The research oriented Public-Private Partnerships (PPPs) on energy efficiency in buildings and on factories of the future, as well as on green cars, brought together the stakeholders in each of these sectors to forge a common agenda and channel EU funding towards their objectives. From 2009 to 2012, €1.6 billion was committed by the EU, matched by a similar level of private sector investments. The PPPs have been successful in attracting strong participation of SMEs.

2.6.        Improving access to debt financing - Risk Sharing Finance Facility (RSFF)

Under FP7, the RSFF is supporting the European Investment Bank (EIB) in providing some €10 billion of loan commitments (with €1 billion of EU contribution) to attract more than €20 billion of research and innovation investments, mainly by large firms and mid-caps companies. The RSFF encourages project promoters to undertake research and innovation activities associated with a high degree of risk. From 2009 to 2012, the energy sector has accounted for 14-18% of the RSFF portfolio, including major first-of-a-kind investments in solar and wind and investments to improve energy efficiency, particularly in the automotive sector.

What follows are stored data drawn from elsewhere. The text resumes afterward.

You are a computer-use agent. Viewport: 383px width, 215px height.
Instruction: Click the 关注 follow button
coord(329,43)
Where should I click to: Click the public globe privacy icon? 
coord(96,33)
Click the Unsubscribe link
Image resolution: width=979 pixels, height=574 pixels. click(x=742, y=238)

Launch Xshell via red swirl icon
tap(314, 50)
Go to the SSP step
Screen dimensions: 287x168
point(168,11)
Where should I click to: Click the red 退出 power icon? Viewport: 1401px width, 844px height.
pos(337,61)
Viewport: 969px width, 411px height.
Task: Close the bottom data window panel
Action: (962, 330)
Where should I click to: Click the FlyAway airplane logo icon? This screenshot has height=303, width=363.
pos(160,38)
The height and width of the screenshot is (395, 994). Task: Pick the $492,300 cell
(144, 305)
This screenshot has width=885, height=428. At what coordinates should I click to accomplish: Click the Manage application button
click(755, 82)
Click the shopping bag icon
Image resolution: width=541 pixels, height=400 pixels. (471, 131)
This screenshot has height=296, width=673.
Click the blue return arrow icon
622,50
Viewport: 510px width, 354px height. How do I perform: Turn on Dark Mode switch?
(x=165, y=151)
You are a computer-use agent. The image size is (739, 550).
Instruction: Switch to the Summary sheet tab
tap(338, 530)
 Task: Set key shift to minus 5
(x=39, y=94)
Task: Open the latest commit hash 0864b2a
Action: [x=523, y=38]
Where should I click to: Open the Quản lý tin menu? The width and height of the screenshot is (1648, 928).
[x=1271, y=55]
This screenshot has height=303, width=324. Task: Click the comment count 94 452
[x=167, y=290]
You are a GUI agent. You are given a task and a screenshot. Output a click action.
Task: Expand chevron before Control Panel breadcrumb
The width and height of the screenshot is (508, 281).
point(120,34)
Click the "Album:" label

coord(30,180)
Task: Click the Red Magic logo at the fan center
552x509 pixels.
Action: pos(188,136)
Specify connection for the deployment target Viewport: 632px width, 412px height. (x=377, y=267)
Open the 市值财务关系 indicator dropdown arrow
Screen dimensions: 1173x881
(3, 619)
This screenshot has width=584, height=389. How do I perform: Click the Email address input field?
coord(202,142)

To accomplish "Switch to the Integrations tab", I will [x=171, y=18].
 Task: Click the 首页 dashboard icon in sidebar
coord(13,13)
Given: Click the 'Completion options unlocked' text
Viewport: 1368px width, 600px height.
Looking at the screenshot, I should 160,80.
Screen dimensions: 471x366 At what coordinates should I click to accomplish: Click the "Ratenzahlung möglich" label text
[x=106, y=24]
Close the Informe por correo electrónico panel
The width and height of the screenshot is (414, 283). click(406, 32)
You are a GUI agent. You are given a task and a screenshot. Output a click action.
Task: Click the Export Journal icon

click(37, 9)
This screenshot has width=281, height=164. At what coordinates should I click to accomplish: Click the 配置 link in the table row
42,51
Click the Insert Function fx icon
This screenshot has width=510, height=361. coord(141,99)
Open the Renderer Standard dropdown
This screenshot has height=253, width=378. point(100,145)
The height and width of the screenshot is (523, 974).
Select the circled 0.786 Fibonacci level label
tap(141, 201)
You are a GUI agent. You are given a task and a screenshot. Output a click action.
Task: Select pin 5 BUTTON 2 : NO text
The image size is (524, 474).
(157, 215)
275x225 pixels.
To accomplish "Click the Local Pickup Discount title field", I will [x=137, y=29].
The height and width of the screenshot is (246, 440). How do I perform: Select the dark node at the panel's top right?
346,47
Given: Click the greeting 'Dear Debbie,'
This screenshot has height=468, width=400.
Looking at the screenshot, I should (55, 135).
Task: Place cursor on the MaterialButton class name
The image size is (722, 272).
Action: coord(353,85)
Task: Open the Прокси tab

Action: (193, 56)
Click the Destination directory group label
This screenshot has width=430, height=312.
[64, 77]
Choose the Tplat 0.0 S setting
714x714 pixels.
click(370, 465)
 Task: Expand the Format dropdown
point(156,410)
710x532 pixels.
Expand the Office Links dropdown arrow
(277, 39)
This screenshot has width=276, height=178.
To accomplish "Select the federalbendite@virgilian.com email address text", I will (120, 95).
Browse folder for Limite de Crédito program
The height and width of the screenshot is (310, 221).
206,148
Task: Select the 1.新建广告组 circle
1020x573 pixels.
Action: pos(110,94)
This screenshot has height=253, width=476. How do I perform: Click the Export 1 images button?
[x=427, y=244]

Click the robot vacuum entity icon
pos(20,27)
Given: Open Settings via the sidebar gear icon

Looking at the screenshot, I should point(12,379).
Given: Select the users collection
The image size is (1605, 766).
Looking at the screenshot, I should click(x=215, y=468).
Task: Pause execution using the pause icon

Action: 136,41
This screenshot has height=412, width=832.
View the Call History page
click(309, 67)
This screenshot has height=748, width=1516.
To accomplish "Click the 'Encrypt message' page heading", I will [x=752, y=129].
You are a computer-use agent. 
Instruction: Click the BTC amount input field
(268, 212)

2.7.        Regional Dimension – support from cohesion policy

Within the cohesion policy budget significant funding is dedicated to sustainable energy, with over € 10 billion planned for investment in energy efficiency and renewables in the 2007-2013 programming period. One such example is the Wave Hub project in South West England, aiming to create the world’s largest test site for devices that generate electricity from the power of waves. Another example is the Green Buildings Cluster project of Lower Austria, which connects construction and building professionals with researchers to address challenges such as climate change and enables innovation through cooperation.

2.8       Assessment of EU the energy technology and innovation framework

Europe is on the right track to foster the development of energy technologies and creating the right conditions for innovation, but much remains to be done.

The rapidly evolving energy landscape requires a system approach and responsiveness to new developments. Both the evaluation of the SET plan implementation[10] and the public consultation[11] conducted in support of this Communication confirm that the SET Plan needs increased focus on energy system integration, integration of activities along the innovation chain, and increased coordination of the EIIs and EERA to support this. Further industrial supply chain developments need to increase, while a stronger coordination of actors and investments along the research and innovation chain is needed to accelerate development and market uptake.

In addition, although Member States do share common industrial and research objectives, their commitment to the SET Plan is currently suboptimal. Coordinated and/or joint investments between Member States and with the EU need to be fostered to leverage private sector investments in support of the EIIs Technology Roadmaps and the EERA Joint Programmes. Similarly, a clear commitment from industrial partners needs to be ensured including in PPPs based on a shared vision and clearly defined objectives, while research capacities under the EERA need to be more integrated to accelerate the delivery of results with stronger links to industry.

An external evaluation of the IEE programme in 2011[12] concluded that it has a crucial role in developing service innovation, knowledge and capacity building and new business models that leverage private financing for the roll-out of energy efficiency and renewable technologies to the market. Building upon this successful example, measures supporting the market uptake of energy innovation need to be expanded to other energy policy areas and should be more strongly linked to the Structural and Cohesion Funds.

In a similar vein, the interim evaluation of the FCH JU[13] recommended a stronger focus on applied research and larger-scale demonstration activities linked to energy system needs, such as the use of hydrogen to store renewable electricity.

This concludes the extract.